On one hand, you could say this places us permanently in a state of fiction, ignorant of the Real with a capital Lacanian R. But on the other hand, without symbolic thinking, we have instinct alone. Given that human beings are not the fastest or strongest animals, we’re born entirely dependent, and our senses are kinda so-so, we are incredibly vulnerable without myriad social structures, all of which are made of a mixture of instinct and symbol.

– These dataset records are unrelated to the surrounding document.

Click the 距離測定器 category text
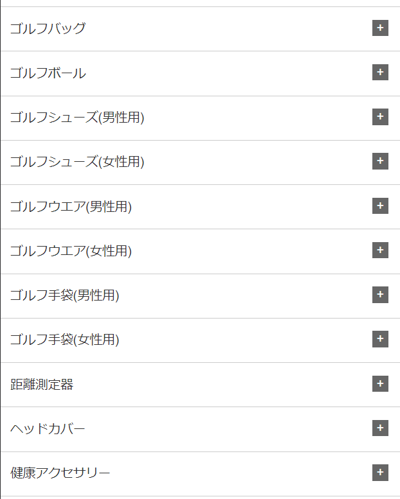The height and width of the screenshot is (499, 400). [42, 384]
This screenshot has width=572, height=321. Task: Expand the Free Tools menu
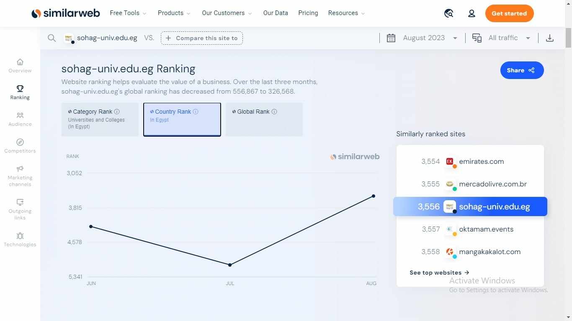coord(128,13)
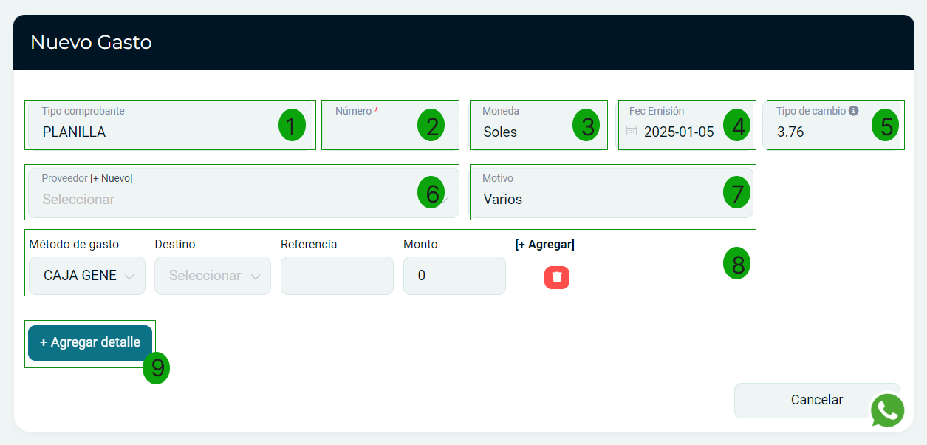Click the red trash delete icon

tap(557, 277)
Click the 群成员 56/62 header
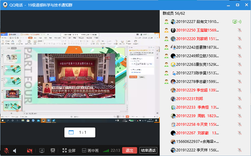This screenshot has width=251, height=156. (x=173, y=13)
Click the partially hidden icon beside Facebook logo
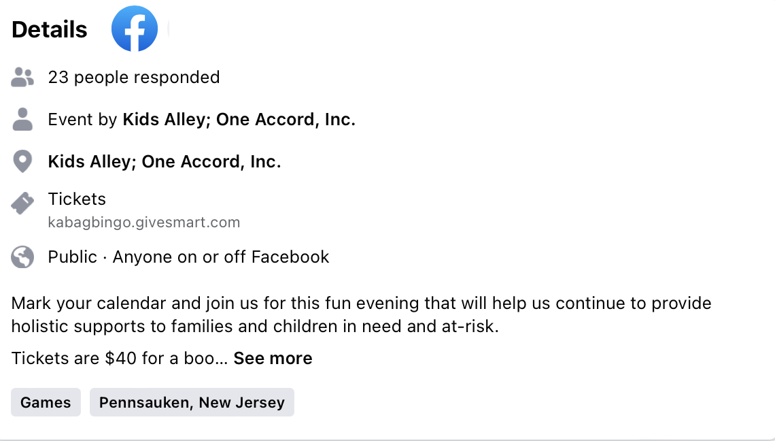This screenshot has height=441, width=775. (169, 29)

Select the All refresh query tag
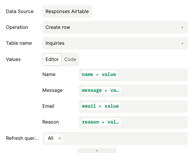tap(51, 138)
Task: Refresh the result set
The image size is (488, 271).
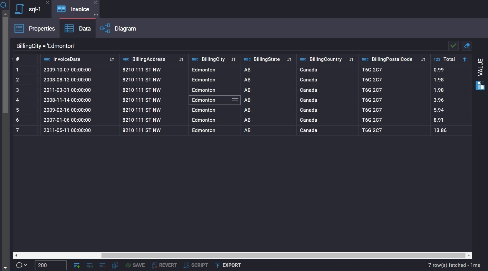Action: [x=18, y=265]
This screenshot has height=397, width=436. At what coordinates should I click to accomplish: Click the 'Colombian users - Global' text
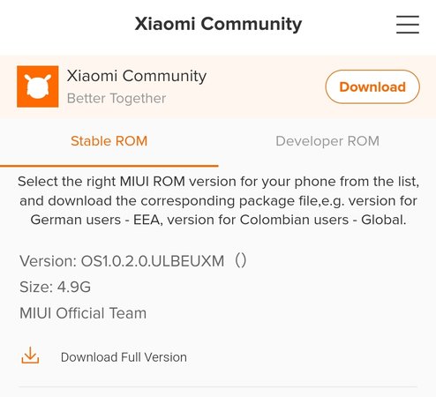coord(323,220)
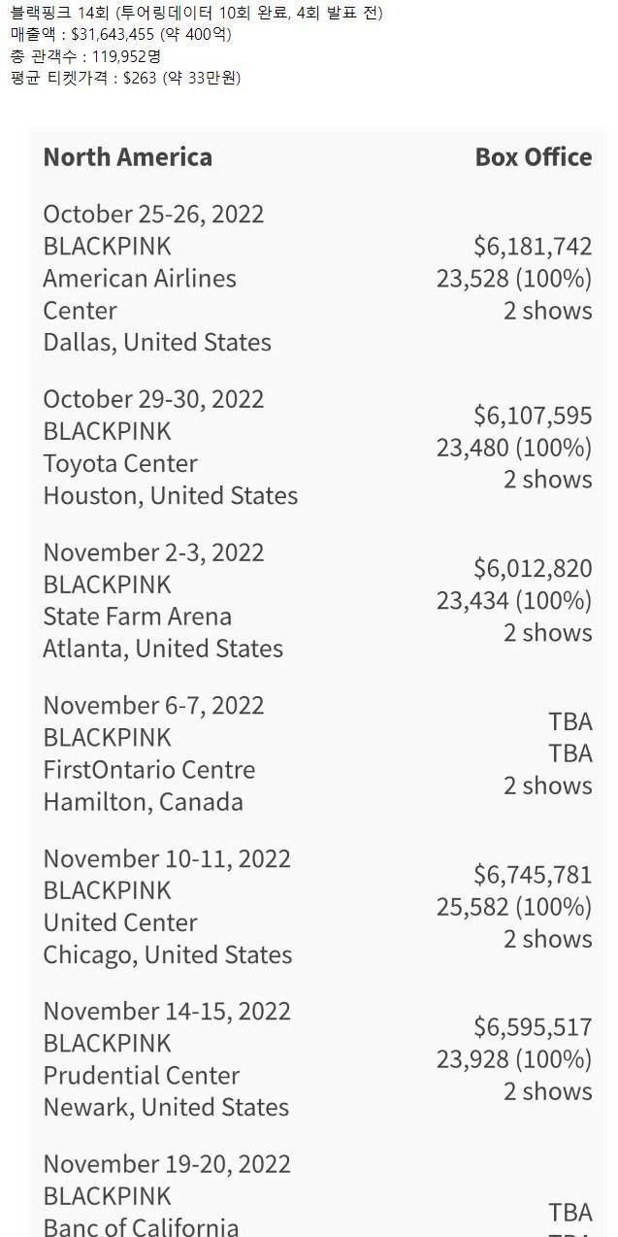Select the FirstOntario Centre venue name
This screenshot has height=1237, width=618.
[x=148, y=770]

In Moral Machines by Wendell Wallach and Collin Allen, the authors investigate robotics and artificial intelligence from a philosophical and moral perspective. How do we teach morality to machines? What morality do we teach? Once a machine can think ethically, should it be considered legally and morally equal to other sentient beings? Questions of how we teach a machine to think ethically are, of course, framed entirely by wondering how human beings assign morality. The science involved may be new but the questions are old, asked in folktales and religion, and by speculative fiction authors from ETA Hoffmann to Paulo Bacigalupi and countless others in between. The questions remain as yet unanswered except in theory.
I won’t get into the science of artificial intelligence as I don’t understand it and won’t pretend I do. But what I wondered as I read that book, and revisited with Wil Wheaton’s comment, is why we want machines with personalities, imagined or programmed. Granted, a big part of why we’d want robots to reason is purely functional. They’d be, theoretically, a greater boon to their creators if they make their own decisions. But beyond the purely functional, I think we want them to have personalities and imaginations and drives and thoughts and morals and ethics because we want a justification for anthropomorphic beliefs.
Part of it may be simply that human beings want to make human beings. Could the desire for artificial intelligence and androids and all that be a symbolic manifestation of the biological drive to reproduce? I think that, given the slightest chance, we’d treat robots as people even if we know they aren’t.
Children are both aware and unaware that dolls are not alive. They are perfectly cognizant that Bonky the teddy bear is not sentient or biological, and just as perfectly content treating it like a living friend. It may be easy to dismiss it as only pretending—at least by those who find pretending easy to dismiss—but to some extent the symbolic humanity of dolls is no more or less pretend than what the soldier feels for the Packbot or Talon. Is the soldier pretending? If an offering of food is made to a religious icon, is this pretending? The person offering may be totally aware that the statue is not alive, and still give it fruit, with all sincerity. We are symbolic beings and we want our symbols to be real.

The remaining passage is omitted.